→ Task description
Return the lines from the line containing "This screenshot has height=924, width=1300." through the end of the records, inclusive, reproducing them exactly and leaving out the pictures.

- - -

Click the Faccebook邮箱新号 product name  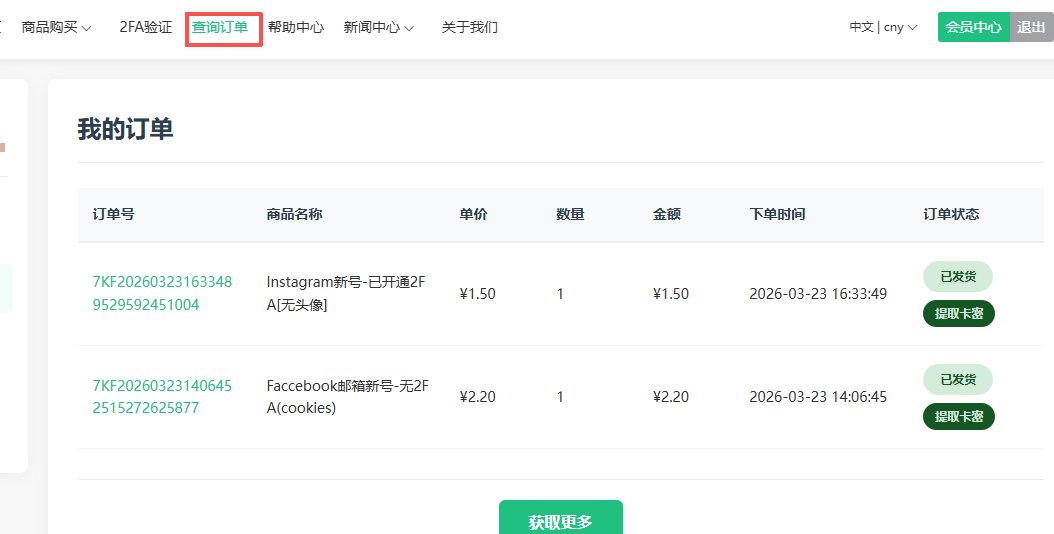click(347, 396)
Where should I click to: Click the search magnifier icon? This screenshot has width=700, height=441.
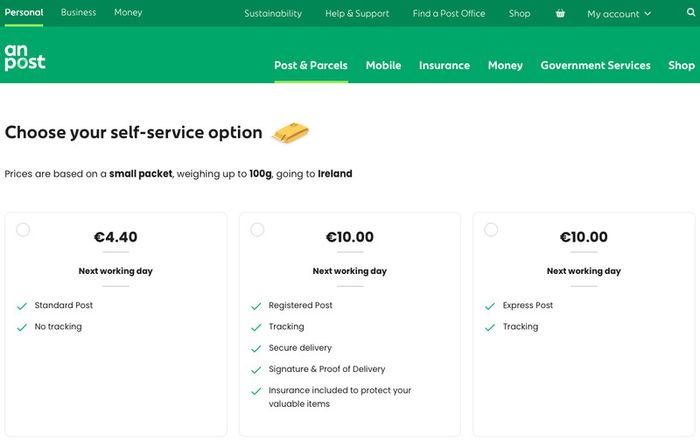pyautogui.click(x=691, y=12)
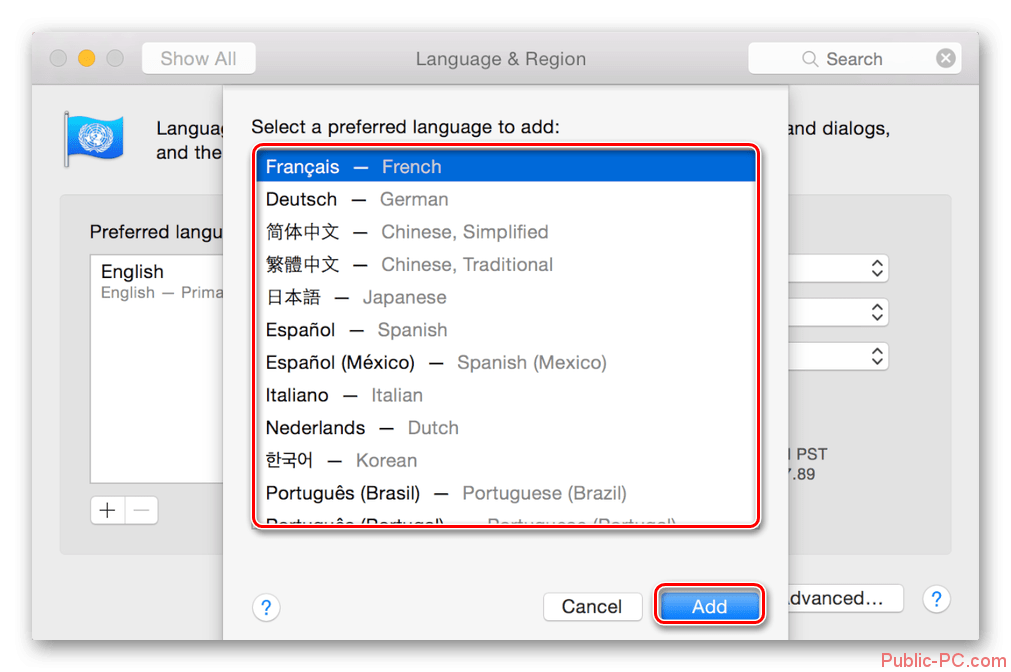The height and width of the screenshot is (672, 1011).
Task: Click the magnifying glass search icon
Action: (810, 60)
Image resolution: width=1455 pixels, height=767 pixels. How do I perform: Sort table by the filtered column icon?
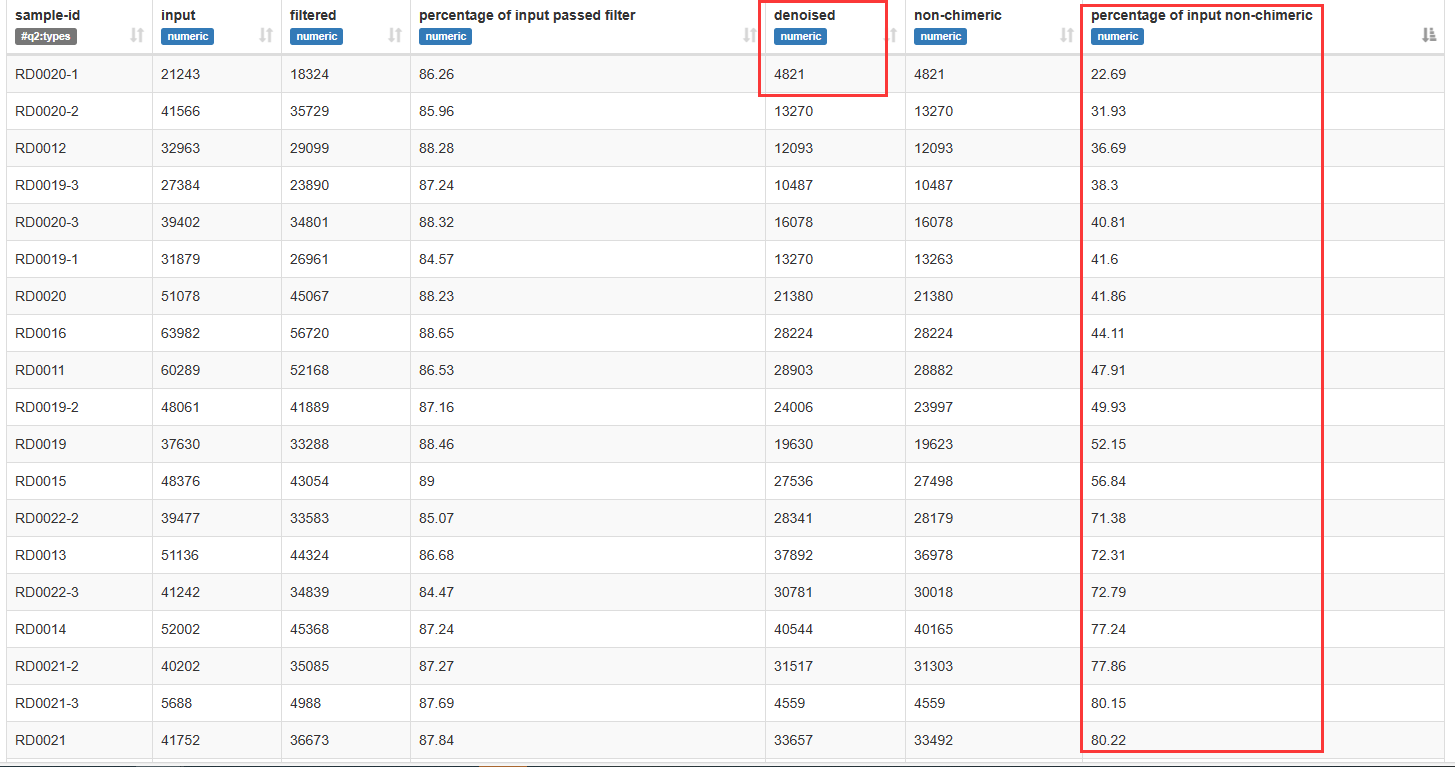395,36
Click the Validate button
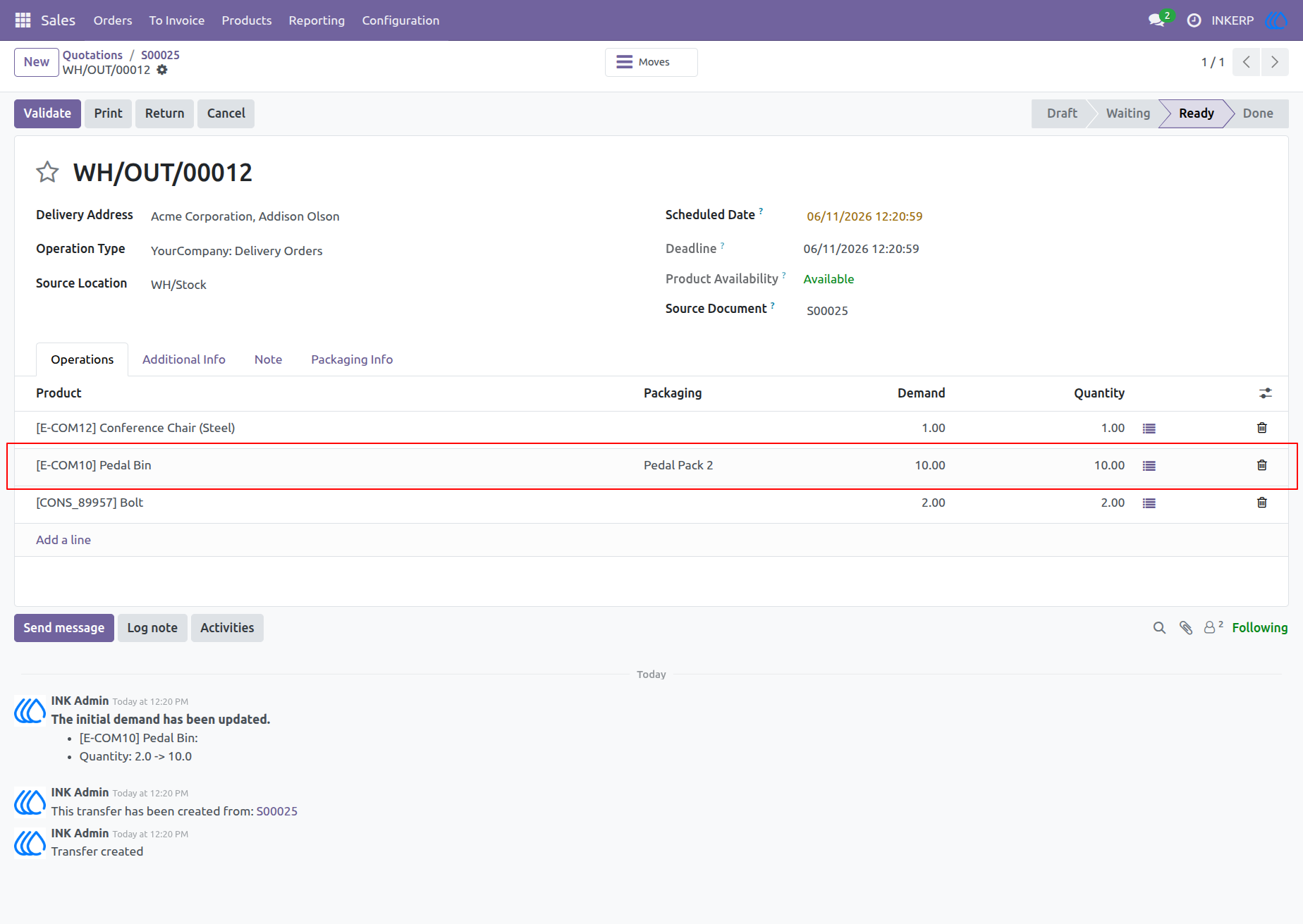Screen dimensions: 1303x924 47,113
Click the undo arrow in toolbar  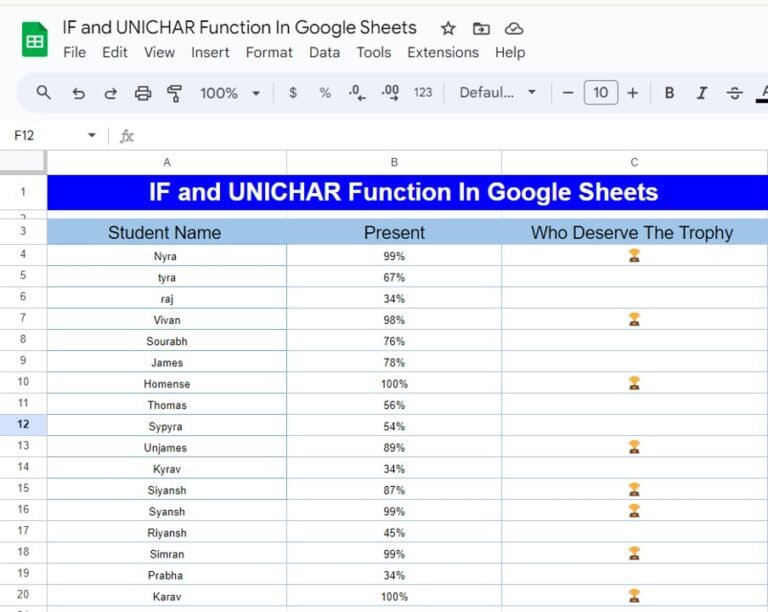point(78,93)
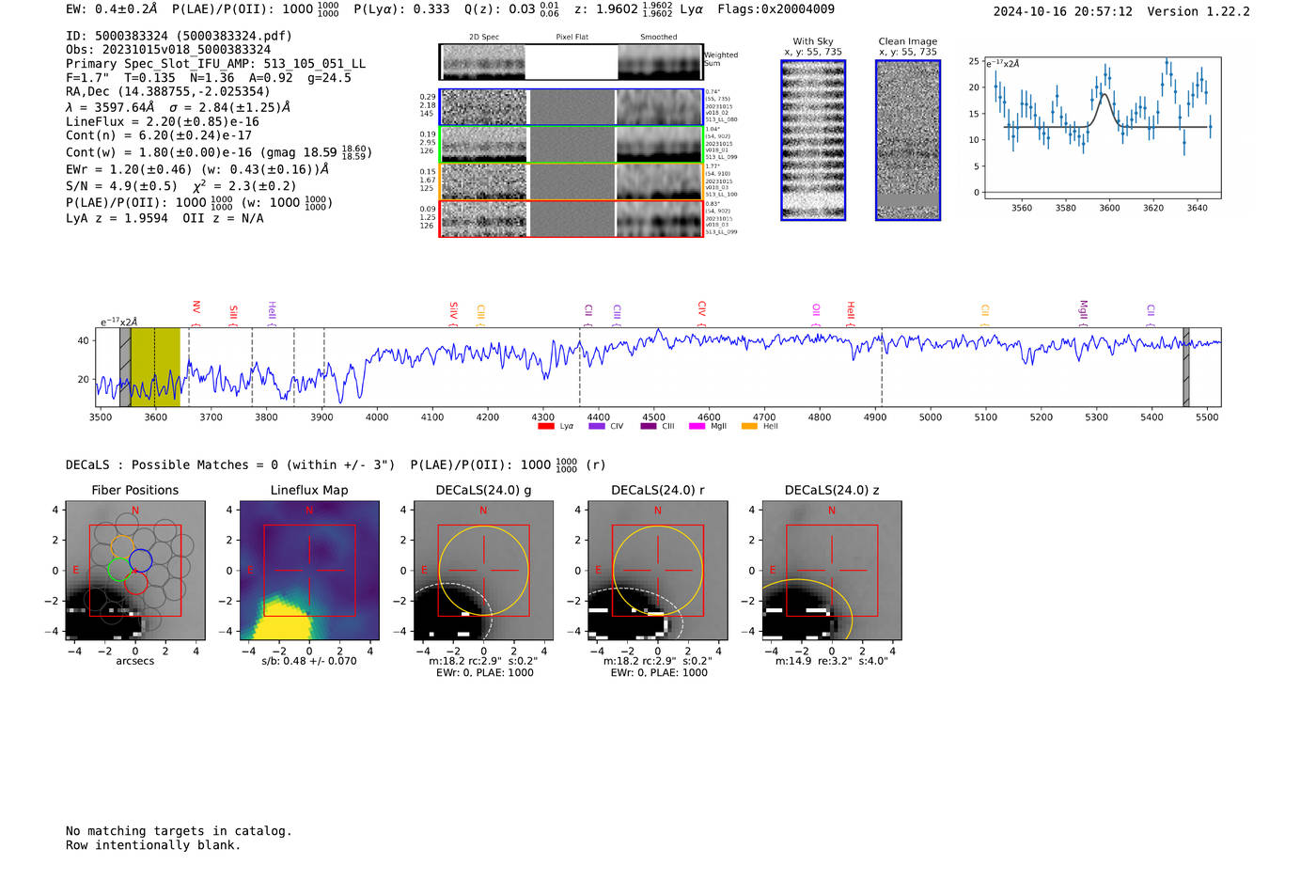The width and height of the screenshot is (1316, 896).
Task: Click the DECaLS g-band cutout image
Action: click(483, 571)
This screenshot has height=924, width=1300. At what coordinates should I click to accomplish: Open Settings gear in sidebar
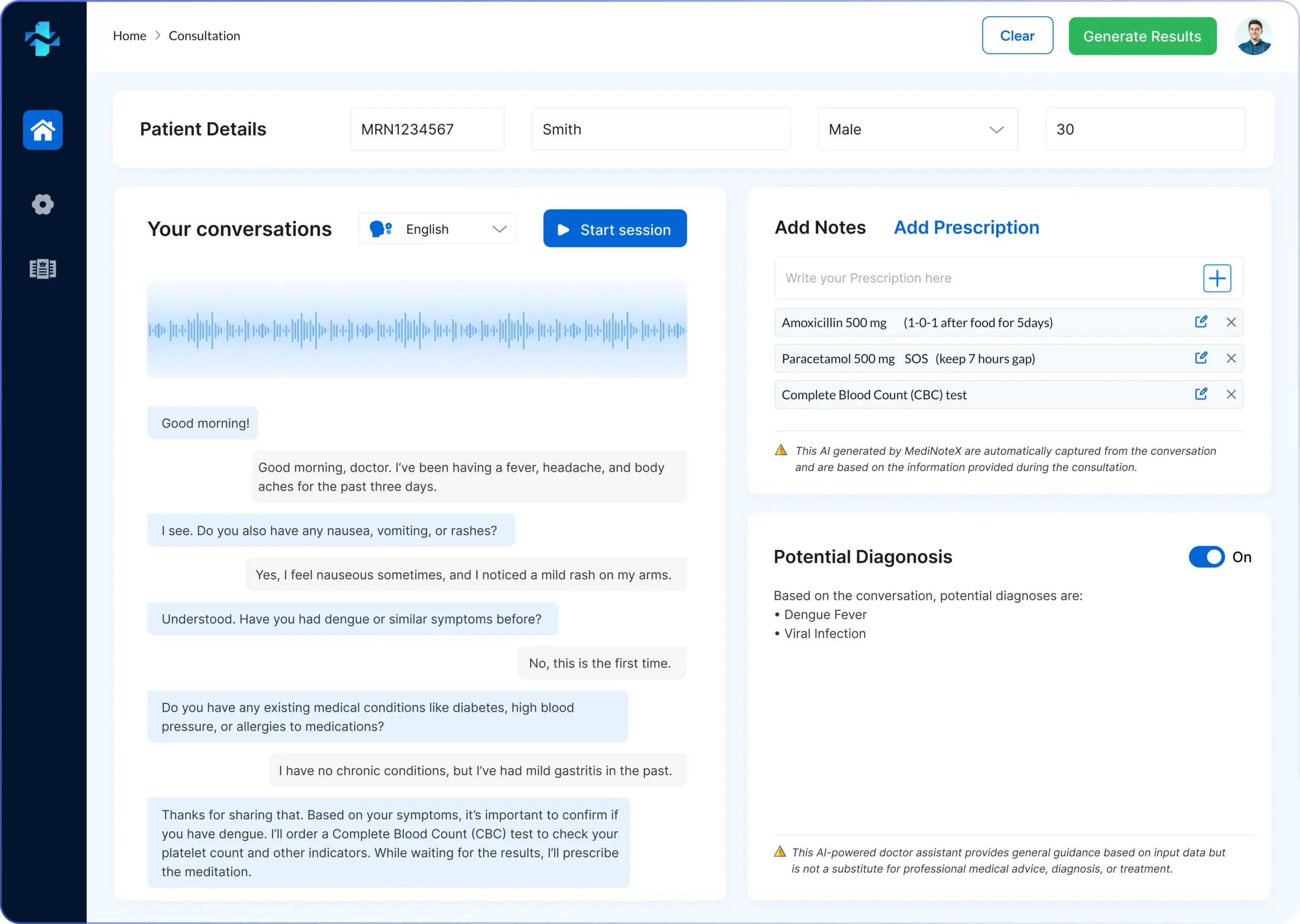(43, 204)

- - -

→ Exercise output
This screenshot has height=924, width=1300. At what coordinates should I click to accomplish: Open Settings gear in sidebar
(43, 204)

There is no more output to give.